PostgreSQL db driver: Add support for unaccent() / accent insensitive search

PostgreSQL db driver: Add support for unaccent() / accent insensitive search

by Jan Philipp Timme -
Number of replies: 2

Hi all, I've got interest in getting support for the postgresl module unaccent added into the Moodle PostgreSQL database driver, in order to add support for accent insensitive search.


Intro / How did I get here?
Our local Moodle contains ancient modifications in our German language pack, which adds the umlauts "Ä", "Ö", and "Ü".
They were added, because the class initials_bar fetches them using get_string('alphabet', 'langconfig'), so filtering the list of participants in a course can consider those, too.

Just as sidenote: Adding buttons was so popular in our region, we made it to the Moodle issue tracker, too.
See https://tracker.moodle.org/browse/MDL-68274 for the (already closed) discussions leading down that rabbit hole.

But why would you want to add those in the first place? Shouldn't names starting with "Ä" be shown when filtering for "A"?
  • My personal opinion: Yes, that makes sense from a user perspective.
  • With MySQL/MariaDB: Yes, this seems to be default behaviour.
  • With PostgreSQL: No, because default strict string comparison says "Ä" != "A".

Also, adding more letters to the "alphabet" has downsides:

  1. You don't need them if MySQL/MariaDB is present and behaves "correctly".
  2. What about other diacritics like "Å", or even letters like "Ç" as in "Çinkaya"? That list would grow to an unusable size fast.
  3. Modifying language packs is not fun, because we have to drag our modification through each update. We shouldn't need to modify our language packs for this.
So we chose to investigate how to get PostgreSQL to support our wanted behaviour.
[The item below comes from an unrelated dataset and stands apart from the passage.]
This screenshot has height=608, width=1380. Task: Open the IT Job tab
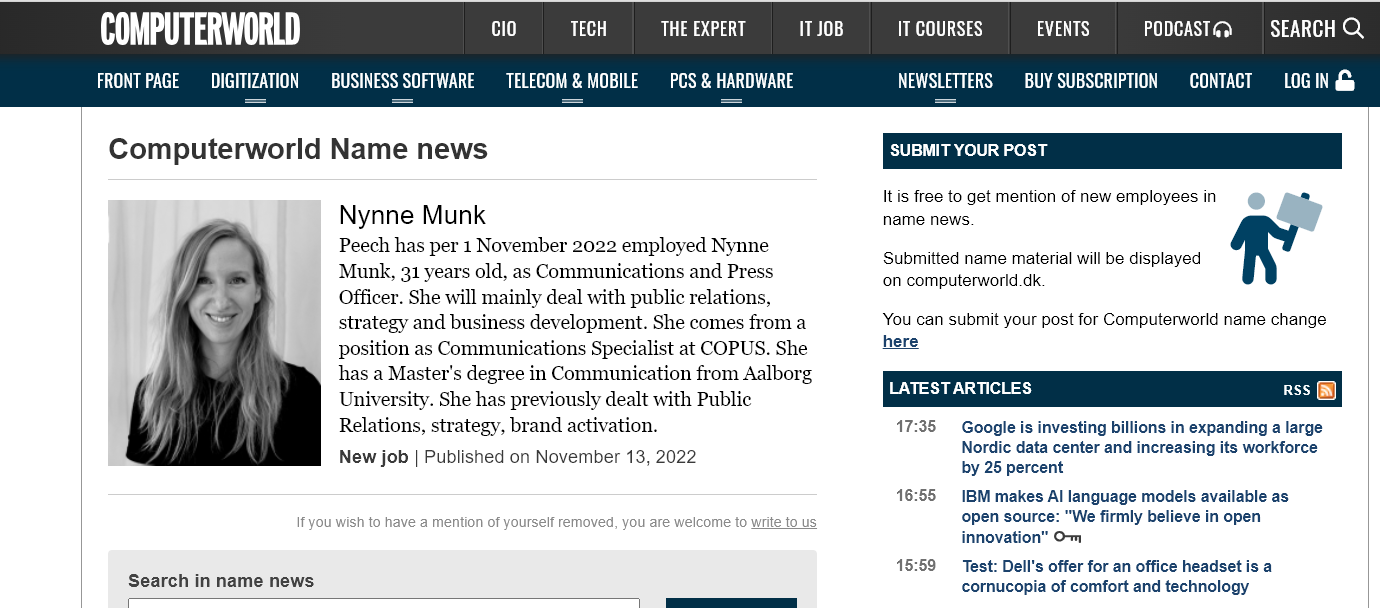click(x=821, y=29)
Accent insensitive search with PostgreSQL
In lib/dml/pgsql_native_moodle_database.php, there is the function sql_like.

According to the code and comments, there is already a placeholder for accent sensitive/insensitive search present, which is currently unused:

@param bool $accensensitive use accent sensitive search (not all databases support accent insensitive)
Now let me introduce unaccent - "A contrib module for removing accents from words"
See https://pgpedia.info/u/unaccent.html for an intro and more links to even more docs.

The database administrator has to enable the (usually already present) unaccent module via SQL queries.
If you're curious, you can take a peek into its dictionary file unaccent.rules to inspect the mapping it brings.
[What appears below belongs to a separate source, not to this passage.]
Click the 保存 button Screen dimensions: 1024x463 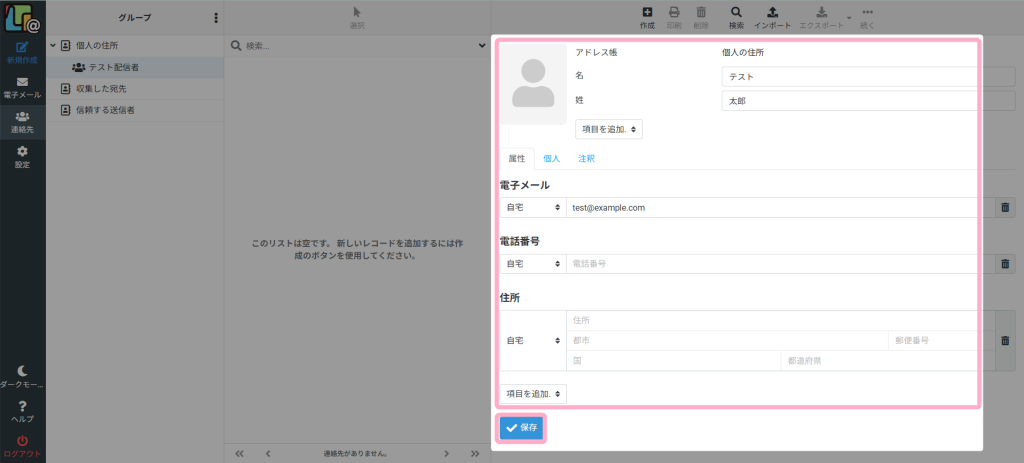pos(521,428)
Once set up, an accent insensitive search query could look something like this:

[...] WHERE unaccent(fieldname) LIKE unaccent($paramvalue) [...]
Once that feature is in place, components like the initials_bar could make use of it to provide the wanted behaviour for PostgreSQL, too.

Thanks for reading!
What do you think? Is this approach going in the right direction?
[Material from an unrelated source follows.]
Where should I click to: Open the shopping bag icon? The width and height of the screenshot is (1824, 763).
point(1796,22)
Average of ratings: Useful (1)
In reply to Jan Philipp Timme

Re: PostgreSQL db driver: Add support for unaccent() / accent insensitive search

by Michael Milette -
Picture of Core developers Picture of Documentation writers Picture of Particularly helpful Moodlers Picture of Plugin developers Picture of Testers Picture of Translators
I work a lot with French which uses accents too. It would be great if this could be resolved.
In reply to Jan Philipp Timme

Re: PostgreSQL db driver: Add support for unaccent() / accent insensitive search

by Tim Hunt -
Picture of Core developers Picture of Documentation writers Picture of Particularly helpful Moodlers Picture of Peer reviewers Picture of Plugin developers
MySQL behaviour is certainly not correct, or even "correct" in many contexts. It thinks 'a' = 'A' which, in the presence of unique indexes, is just wrong.

Anyway, this is another aspect of a general issue here, which I summarised years ago at https://docs.moodle.org/dev/Database_collation_issue.

I think we should be reluctant to rely on a postgres contrib module - at least requiring it adds a clear cost: it makes Moodle harder to install.